Apesar dos desafios, Bulla destaca um ponto positivo: a exigência de patrimônio líquido mínimo de R$ 2 milhões. “Normalmente são R$ 5 milhões. Então quando ele [o governo] faz isso, deixa espaço para a entrada de lojas não tão grandes e investidores locais”, explica.
Um exemplo de que isso é possível são as lojas francas terrestres no Uruguai. “Você tem lojas locais que cresceram e têm fachadas de primeiro mundo. Mas não são grandes players”
Correndo atrás
Em nota ao DCI, a Receita Federal confirmou que já existem pedidos de empresas para atuar neste regime, mas não revelou nomes dos grupos interessados. Procurado, o diretor das operações da Dufry no Brasil e Bolívia, Gustavo Fagundes, afirmou que “o duty-free [livre de impostos, na tradução livre] de fronteira atende à meta da empresa de diversificar suas operações e expandir para diferentes canais além do varejo aeroportuário. Dessa forma, como este é um novo canal e um novo conceito, pelo menos no Brasil, a empresa continuará analisando em detalhes a regulamentação e o escopo para avaliar a melhor forma da operação.”
Antecipando esse movimento, o secretário municipal de desenvolvimento da Prefeitura de Uruguaiana, Pedro Braccini, afirmou que o governo municipal deve receber representantes das empresas Duty Free e Dufry. “Além disso temos empresários locais interessados. Um já está construindo uma loja e outro tem uma rede de supermercados na região e lojas no Uruguai então tal vez tenha interesse.”
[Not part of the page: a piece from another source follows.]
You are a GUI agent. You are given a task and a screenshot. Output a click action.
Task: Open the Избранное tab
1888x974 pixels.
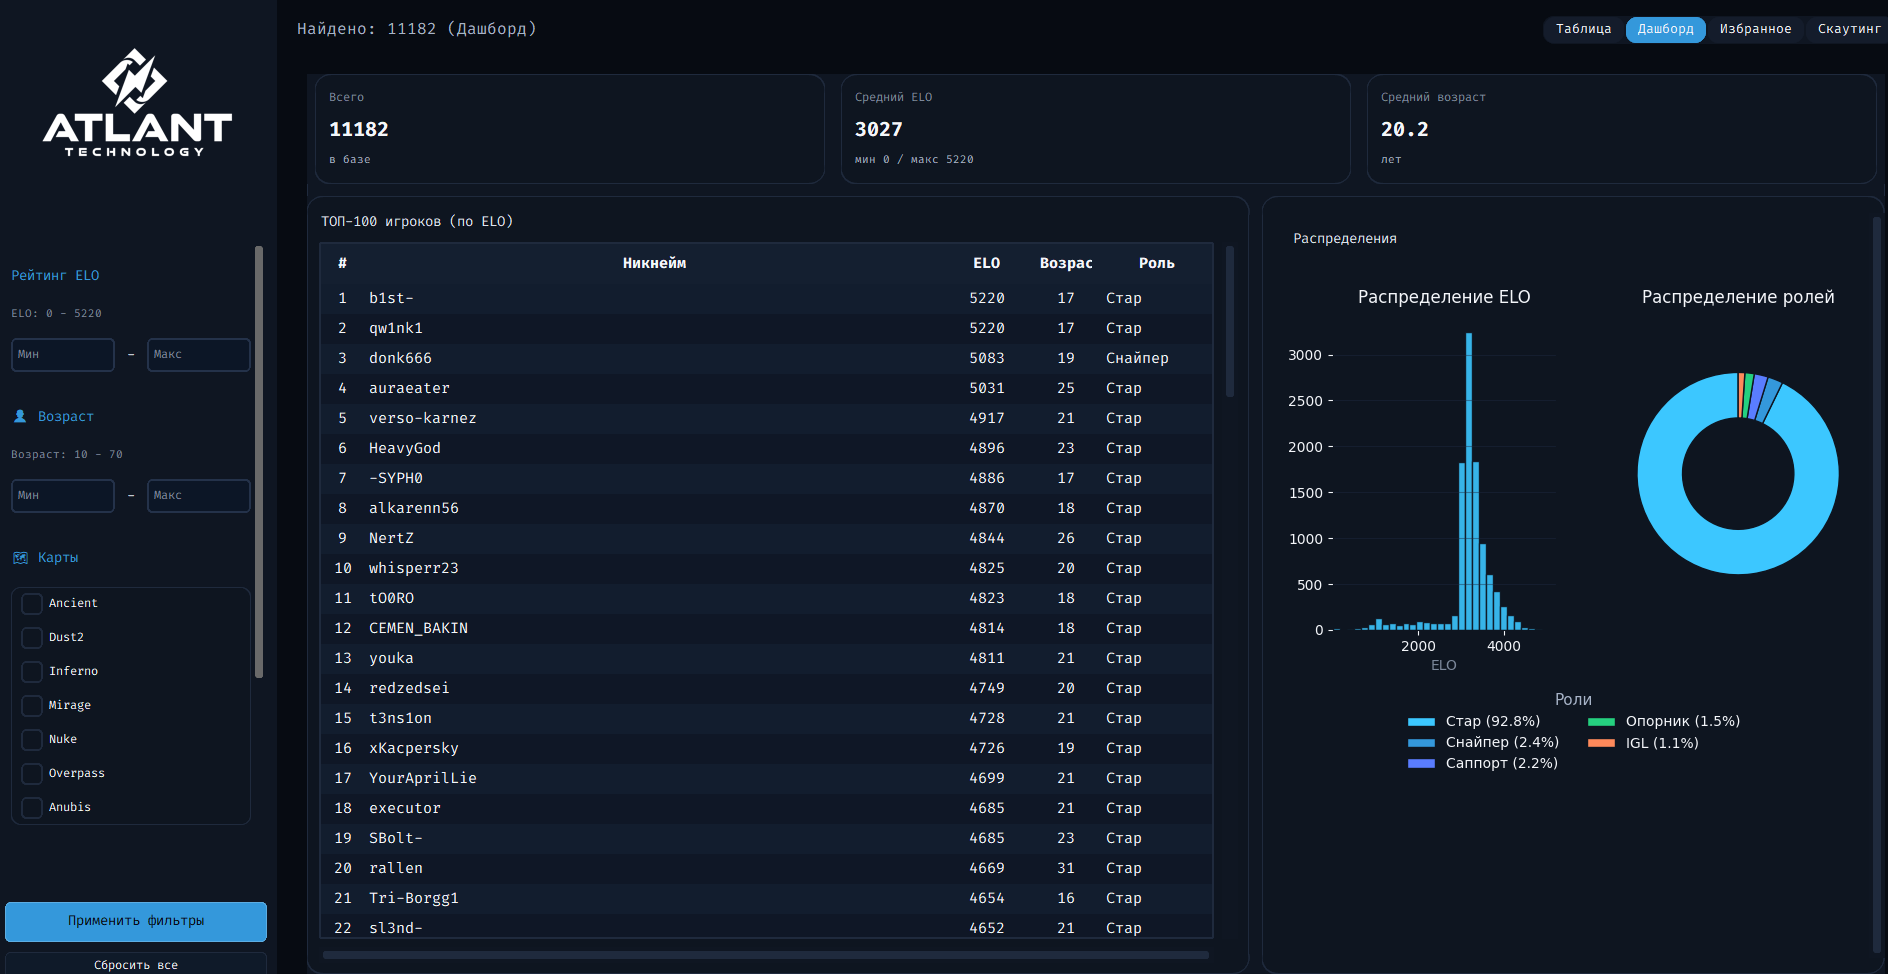[1755, 29]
Para o presidente da Sociedade Brasileira de Varejo e Consumo (SBVC), Eduardo Terra, ainda que as prefeituras tentem estimular a chegada de novos entrantes, é preciso proteger o comércio local. “É necessário levantar o quanto essas lojas gerariam de venda adicional e quanto tiraria da venda local para pensar em estratégias.”
Atento a isso, em Uruguaiana, Braccini afirma que a prefeitura está realizando “um censo do comércio para, a partir daí, realizar um trabalho de consultoria para que também absorvam o novo público.”
De acordo com ele, a prefeitura já alterou a legislação autorizando a abertura do comércio até às 22h e o funcionamento durante sábados, domingos e feriados. “Além disso, fechamos parceria com o Senac para montar cinco cursos com 640 vagas para qualificação”, diz.
Mesmo com uma crise forte nos municípios, que dificulta o investimento em infraestrutura, ele cita que medidas como a instalação de 45 placas de sinalização. “A tendência é ampliar os aportes aos poucos”, lembra.
De acordo com ele, cerca de 1,5 milhão de turistas passaram pela cidade entre dezembro e março, “mas nem todos entraram”. Agora, a ideia da prefeitura é incentivar o avanço do parque hoteleiro e difundir o turismo rural [fazendas históricas, sítios arqueológicos e outros] para tentar garantir que o visitante de compra também aproveite o turismo local.